◆ **Task description**: Every line with the string "computer" must be copied from the entries below.

Stored records

....................

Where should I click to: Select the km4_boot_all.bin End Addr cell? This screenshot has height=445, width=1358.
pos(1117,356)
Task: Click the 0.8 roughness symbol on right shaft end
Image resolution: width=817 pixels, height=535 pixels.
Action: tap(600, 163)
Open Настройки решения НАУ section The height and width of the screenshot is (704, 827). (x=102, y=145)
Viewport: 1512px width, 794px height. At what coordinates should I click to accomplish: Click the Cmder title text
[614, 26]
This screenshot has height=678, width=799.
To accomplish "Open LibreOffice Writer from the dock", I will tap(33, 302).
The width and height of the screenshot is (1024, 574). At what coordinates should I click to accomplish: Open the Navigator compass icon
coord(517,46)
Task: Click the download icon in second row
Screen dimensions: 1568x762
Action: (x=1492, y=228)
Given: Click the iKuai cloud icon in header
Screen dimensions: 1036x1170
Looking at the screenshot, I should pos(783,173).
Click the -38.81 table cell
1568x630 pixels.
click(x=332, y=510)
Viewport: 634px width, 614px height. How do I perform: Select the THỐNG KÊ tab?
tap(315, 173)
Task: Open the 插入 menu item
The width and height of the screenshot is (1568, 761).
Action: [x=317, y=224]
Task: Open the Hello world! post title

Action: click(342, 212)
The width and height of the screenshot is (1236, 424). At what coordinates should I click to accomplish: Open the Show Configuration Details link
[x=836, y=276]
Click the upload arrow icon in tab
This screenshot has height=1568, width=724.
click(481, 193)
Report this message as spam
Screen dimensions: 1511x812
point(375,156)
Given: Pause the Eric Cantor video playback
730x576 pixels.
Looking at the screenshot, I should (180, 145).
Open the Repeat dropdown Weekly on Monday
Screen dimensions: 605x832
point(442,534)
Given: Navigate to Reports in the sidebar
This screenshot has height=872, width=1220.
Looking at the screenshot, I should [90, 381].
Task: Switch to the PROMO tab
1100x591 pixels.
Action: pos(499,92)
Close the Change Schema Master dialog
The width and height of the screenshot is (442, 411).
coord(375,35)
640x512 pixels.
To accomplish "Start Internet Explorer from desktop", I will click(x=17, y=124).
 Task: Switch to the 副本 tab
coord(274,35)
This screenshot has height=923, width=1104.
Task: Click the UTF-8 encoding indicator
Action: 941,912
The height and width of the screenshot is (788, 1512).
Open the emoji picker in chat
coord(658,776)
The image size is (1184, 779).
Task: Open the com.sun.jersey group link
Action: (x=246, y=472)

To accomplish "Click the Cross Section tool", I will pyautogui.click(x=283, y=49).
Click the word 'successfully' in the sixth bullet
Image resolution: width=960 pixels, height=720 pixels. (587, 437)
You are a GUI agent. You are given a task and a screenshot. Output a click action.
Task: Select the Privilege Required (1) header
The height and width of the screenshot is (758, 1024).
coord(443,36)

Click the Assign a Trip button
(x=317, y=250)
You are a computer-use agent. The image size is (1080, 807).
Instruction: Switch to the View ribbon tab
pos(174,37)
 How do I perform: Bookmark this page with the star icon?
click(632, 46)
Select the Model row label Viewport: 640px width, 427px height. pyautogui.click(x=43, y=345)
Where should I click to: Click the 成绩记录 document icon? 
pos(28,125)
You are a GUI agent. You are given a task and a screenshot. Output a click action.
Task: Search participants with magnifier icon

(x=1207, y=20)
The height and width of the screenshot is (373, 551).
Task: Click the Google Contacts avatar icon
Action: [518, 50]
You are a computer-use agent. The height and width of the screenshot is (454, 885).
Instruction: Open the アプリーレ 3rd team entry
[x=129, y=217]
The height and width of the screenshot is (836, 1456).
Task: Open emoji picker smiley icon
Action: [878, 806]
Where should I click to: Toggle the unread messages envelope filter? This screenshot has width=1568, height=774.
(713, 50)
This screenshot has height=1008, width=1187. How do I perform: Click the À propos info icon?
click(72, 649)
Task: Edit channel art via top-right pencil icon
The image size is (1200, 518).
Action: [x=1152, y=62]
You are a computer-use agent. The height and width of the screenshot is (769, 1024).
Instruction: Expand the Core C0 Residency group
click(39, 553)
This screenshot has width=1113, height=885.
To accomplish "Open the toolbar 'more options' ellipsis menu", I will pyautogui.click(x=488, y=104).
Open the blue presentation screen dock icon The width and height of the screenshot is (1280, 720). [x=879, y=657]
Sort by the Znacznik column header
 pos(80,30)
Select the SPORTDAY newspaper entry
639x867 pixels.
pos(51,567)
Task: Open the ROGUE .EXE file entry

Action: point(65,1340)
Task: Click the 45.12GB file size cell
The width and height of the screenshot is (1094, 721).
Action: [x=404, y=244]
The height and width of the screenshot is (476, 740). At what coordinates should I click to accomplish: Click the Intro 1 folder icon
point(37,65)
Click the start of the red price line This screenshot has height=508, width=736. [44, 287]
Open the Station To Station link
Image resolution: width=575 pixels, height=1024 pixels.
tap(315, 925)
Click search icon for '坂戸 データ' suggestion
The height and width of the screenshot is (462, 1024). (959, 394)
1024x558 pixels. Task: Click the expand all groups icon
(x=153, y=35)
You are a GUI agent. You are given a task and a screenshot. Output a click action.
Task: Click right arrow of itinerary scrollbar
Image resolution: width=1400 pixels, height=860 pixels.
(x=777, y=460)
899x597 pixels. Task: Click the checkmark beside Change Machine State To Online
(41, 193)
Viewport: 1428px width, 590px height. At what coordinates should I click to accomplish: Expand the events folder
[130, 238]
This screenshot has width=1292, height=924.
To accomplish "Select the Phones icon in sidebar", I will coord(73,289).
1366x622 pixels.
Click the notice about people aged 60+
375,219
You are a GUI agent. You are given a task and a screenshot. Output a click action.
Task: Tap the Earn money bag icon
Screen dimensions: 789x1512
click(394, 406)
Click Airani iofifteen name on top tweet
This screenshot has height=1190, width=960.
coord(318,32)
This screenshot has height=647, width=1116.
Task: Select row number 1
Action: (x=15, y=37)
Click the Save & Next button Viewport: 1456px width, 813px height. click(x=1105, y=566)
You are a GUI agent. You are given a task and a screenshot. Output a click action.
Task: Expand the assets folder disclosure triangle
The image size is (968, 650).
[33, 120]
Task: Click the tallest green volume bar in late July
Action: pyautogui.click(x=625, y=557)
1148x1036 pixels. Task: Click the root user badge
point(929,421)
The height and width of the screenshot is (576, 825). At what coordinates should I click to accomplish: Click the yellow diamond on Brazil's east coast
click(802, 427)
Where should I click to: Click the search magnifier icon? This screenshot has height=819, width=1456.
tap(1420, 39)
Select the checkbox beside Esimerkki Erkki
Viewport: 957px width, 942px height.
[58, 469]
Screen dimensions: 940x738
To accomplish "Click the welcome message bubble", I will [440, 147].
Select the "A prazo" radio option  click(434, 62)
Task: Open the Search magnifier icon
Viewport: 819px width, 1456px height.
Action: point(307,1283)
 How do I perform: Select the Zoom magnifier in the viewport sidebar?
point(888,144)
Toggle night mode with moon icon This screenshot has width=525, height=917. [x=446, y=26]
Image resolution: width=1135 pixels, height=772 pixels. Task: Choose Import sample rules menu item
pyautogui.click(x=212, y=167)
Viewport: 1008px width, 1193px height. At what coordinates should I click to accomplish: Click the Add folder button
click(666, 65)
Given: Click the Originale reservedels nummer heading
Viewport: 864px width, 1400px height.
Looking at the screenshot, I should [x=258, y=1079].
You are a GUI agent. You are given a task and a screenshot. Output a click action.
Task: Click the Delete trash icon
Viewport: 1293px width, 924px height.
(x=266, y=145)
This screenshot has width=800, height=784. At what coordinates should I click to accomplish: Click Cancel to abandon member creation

....................

◆ **Solution for this exercise**:
You are a computer-use agent. The image size is (1080, 807).
You are a computer-use agent. The height and width of the screenshot is (454, 885).
You are a computer-use agent. The height and width of the screenshot is (769, 1024).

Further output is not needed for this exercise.